Are you a Christian music artist? Do you want to build a larger audience for your music? In this 5 part series, we will explain our music marketing strategy for exponentially expanding your fanbase.

In part 5 we are sharing our final tips and wrapping up this series of posts.

Use a Mailing List

Having a newsletter that people can join is one of the best ways to not only communicate with fans, but to also build up relationships with them and turn those relationships into profitable ones. Once people visit your website, the last thing you want them to do is to leave and never return again. This is where mailing lists come in! If you can get people to sign up to your list before they leave, you’ll have their email address. From here you can communicate with them on a weekly basis, and remind them about you and your music.

It may sound old school, but email is arguably still the most important tool at your disposal for marketing your music.

The top reasons to have an email list are:
  • You own it. You can download the database and take it with you, regardless of which service you’re using.
  • It’s the ultimate permission marketing. Fans sign up because they want to hear from you!
  • It’s the most effective way to sell your music, tickets, and merch. According to the 2019 Litmus State of Email Report, email offers the highest returns for marketers year after year.
  • It’s the best way to stay in touch with your fans long-term.
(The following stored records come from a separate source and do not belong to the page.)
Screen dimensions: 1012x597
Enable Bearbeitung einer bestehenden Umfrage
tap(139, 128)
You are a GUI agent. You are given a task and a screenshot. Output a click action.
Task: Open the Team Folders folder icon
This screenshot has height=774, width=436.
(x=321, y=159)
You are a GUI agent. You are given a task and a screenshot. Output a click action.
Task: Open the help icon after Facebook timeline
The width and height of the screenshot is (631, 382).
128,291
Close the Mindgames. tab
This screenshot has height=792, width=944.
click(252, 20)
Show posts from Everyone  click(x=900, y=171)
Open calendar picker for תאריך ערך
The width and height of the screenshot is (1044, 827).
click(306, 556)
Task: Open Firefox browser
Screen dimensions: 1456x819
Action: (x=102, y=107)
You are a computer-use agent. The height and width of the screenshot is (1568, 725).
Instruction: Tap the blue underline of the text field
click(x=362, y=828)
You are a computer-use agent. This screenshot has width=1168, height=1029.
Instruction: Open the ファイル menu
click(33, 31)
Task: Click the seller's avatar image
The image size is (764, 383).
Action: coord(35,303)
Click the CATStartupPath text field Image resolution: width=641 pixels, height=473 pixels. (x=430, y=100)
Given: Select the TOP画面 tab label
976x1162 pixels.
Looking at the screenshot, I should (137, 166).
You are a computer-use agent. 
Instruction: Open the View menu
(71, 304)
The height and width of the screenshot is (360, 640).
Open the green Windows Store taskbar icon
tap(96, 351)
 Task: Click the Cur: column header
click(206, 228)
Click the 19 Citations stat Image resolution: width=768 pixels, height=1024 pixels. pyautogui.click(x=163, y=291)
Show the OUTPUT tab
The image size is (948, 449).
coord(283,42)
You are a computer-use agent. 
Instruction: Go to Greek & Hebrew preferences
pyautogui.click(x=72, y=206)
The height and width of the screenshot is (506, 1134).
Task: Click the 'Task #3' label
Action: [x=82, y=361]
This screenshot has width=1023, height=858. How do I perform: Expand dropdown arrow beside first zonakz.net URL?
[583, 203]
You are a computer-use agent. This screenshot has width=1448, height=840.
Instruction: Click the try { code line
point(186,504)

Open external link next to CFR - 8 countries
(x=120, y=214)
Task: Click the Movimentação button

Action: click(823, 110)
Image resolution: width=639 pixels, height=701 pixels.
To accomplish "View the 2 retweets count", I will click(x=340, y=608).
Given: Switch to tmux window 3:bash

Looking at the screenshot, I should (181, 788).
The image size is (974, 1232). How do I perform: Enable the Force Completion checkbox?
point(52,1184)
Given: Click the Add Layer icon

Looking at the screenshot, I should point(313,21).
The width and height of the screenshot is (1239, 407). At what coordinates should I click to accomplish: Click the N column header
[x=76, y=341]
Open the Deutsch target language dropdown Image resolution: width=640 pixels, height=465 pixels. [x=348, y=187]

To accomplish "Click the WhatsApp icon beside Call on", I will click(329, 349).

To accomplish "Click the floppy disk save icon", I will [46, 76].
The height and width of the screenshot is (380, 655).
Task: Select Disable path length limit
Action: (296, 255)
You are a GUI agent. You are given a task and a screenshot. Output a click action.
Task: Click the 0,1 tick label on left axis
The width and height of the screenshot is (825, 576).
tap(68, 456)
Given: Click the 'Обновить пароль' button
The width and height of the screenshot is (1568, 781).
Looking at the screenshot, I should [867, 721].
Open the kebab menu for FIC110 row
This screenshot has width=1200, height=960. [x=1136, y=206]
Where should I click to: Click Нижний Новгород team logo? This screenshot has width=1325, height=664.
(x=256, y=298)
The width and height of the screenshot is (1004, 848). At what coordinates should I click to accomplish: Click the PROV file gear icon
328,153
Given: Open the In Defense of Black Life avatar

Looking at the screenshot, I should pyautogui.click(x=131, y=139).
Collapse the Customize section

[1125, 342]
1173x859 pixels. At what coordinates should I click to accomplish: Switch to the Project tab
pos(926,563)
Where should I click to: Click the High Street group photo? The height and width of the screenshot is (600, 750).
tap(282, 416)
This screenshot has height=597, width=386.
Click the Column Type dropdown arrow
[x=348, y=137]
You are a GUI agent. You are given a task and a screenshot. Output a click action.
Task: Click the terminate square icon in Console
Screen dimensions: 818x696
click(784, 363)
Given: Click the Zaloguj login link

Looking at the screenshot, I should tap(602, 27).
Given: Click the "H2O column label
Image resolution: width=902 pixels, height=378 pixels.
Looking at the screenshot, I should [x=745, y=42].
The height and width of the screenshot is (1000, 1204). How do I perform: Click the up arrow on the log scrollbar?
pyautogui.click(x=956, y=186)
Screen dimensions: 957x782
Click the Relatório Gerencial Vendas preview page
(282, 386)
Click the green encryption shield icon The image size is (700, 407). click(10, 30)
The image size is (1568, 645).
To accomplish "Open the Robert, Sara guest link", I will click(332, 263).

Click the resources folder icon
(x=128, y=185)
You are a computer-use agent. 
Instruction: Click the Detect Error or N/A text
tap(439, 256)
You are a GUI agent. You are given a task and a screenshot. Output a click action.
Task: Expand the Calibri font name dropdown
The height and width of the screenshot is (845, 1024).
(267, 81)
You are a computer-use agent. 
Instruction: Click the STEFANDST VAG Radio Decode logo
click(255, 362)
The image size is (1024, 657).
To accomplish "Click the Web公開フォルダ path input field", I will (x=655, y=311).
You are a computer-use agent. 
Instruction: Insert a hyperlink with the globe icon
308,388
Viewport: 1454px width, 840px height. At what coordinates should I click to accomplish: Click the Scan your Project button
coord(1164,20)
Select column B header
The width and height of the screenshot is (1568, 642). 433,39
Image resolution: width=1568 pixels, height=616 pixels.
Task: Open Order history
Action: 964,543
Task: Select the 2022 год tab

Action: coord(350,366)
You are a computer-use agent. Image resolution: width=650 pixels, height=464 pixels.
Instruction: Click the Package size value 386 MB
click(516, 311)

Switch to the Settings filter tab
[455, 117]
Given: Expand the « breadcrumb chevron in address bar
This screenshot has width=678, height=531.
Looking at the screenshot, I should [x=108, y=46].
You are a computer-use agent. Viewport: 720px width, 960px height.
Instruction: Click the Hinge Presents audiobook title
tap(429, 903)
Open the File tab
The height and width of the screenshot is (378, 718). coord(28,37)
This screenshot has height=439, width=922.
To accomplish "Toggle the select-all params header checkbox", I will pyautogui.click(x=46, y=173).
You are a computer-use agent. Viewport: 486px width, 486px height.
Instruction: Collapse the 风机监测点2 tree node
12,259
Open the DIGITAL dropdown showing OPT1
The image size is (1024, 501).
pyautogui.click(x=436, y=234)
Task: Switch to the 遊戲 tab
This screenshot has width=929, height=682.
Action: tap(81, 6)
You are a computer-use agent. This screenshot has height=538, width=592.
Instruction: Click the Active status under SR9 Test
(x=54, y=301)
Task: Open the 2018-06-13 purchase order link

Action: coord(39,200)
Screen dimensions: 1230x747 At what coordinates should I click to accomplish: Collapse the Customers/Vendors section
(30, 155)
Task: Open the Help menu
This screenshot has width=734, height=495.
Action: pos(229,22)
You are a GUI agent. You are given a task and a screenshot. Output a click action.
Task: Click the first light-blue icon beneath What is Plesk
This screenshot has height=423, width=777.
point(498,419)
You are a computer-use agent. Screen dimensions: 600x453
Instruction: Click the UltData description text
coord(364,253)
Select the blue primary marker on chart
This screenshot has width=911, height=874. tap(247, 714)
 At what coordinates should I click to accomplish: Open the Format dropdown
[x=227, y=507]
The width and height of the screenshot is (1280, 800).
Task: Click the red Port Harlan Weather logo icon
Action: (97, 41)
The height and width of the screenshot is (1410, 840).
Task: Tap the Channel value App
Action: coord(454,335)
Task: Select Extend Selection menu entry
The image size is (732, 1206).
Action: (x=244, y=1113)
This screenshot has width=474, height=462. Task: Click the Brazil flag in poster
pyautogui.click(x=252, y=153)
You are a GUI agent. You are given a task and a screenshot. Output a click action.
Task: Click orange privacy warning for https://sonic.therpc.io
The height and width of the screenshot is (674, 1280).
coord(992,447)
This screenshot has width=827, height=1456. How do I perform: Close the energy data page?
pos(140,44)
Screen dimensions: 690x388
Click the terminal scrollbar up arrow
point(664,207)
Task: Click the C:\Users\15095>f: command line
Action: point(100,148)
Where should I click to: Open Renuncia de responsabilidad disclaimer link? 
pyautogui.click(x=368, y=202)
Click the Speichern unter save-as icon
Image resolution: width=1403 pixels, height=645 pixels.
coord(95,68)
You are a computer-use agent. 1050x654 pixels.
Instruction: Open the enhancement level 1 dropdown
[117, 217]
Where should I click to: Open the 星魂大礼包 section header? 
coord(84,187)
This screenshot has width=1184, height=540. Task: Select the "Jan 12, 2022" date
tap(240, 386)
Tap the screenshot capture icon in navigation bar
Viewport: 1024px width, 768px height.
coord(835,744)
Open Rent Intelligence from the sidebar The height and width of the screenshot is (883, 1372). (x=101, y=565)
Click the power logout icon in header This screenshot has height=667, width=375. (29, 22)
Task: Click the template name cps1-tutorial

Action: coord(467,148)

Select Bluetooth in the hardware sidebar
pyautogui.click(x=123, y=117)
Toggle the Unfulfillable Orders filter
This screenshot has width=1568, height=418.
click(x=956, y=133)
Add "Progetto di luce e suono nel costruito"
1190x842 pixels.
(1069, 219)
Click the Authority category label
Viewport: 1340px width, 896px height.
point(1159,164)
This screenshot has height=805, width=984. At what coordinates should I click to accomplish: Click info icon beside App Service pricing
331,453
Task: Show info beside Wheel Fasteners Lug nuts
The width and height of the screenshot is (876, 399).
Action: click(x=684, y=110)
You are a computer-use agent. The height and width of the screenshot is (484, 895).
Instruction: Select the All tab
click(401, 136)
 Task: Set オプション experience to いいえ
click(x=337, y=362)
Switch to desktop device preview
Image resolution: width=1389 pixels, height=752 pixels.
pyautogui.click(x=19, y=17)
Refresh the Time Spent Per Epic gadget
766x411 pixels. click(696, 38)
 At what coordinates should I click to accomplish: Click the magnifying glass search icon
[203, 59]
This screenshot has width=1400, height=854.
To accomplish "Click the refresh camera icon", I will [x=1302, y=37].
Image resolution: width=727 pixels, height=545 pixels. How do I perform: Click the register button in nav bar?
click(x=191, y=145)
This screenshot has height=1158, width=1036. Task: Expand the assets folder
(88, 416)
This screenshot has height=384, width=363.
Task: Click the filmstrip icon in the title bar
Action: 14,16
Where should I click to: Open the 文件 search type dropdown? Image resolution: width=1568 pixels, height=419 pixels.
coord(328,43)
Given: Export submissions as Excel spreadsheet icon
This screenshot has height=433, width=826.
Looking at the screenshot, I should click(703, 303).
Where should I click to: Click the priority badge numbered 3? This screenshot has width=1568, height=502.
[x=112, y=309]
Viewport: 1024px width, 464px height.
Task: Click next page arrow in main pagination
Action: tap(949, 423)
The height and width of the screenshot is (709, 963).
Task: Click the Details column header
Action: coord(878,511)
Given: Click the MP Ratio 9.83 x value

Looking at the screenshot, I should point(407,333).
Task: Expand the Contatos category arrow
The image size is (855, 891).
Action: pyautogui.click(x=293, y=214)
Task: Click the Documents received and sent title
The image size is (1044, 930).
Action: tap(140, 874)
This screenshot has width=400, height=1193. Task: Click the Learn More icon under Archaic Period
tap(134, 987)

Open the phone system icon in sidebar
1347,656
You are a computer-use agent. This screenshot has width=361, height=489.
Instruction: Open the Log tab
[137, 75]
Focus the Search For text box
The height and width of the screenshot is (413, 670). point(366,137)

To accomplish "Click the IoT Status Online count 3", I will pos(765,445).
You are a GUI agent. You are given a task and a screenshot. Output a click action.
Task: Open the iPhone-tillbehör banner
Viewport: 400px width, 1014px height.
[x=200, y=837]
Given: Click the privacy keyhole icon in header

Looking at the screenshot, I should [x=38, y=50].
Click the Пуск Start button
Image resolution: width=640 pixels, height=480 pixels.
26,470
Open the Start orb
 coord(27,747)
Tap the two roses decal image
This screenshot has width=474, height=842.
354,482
Social media platforms will come and go, but you can count on the email being around for the foreseeable future.
  • One of the best ways to build up your email list is by making it your primary call-to-action on your website. Put the signup box in a very obvious location, and specifically direct people’s attention to it. You can even offer an incentive like a free song download or an exclusive piece of content to sweeten the deal.
With each email newsletter you send, it’s best to focus on just one objective that you’re trying to achieve for the greatest chances of success. Regularly analyze data like the open rate and the click rate for each email, and experiment with tweaks to your new campaigns — for instance, a more intriguing subject line or a new email format — to keep your fans engaged.

As far as how often you should be sending out newsletters, there’s no hard and fast rule — but whatever frequency you choose, keep it consistent. If you’re new to email marketing, it’s better to start with less frequent emails until you get comfortable with it. Try sending out a monthly newsletter to test the waters while you figure out what works for your fanbase and what doesn’t.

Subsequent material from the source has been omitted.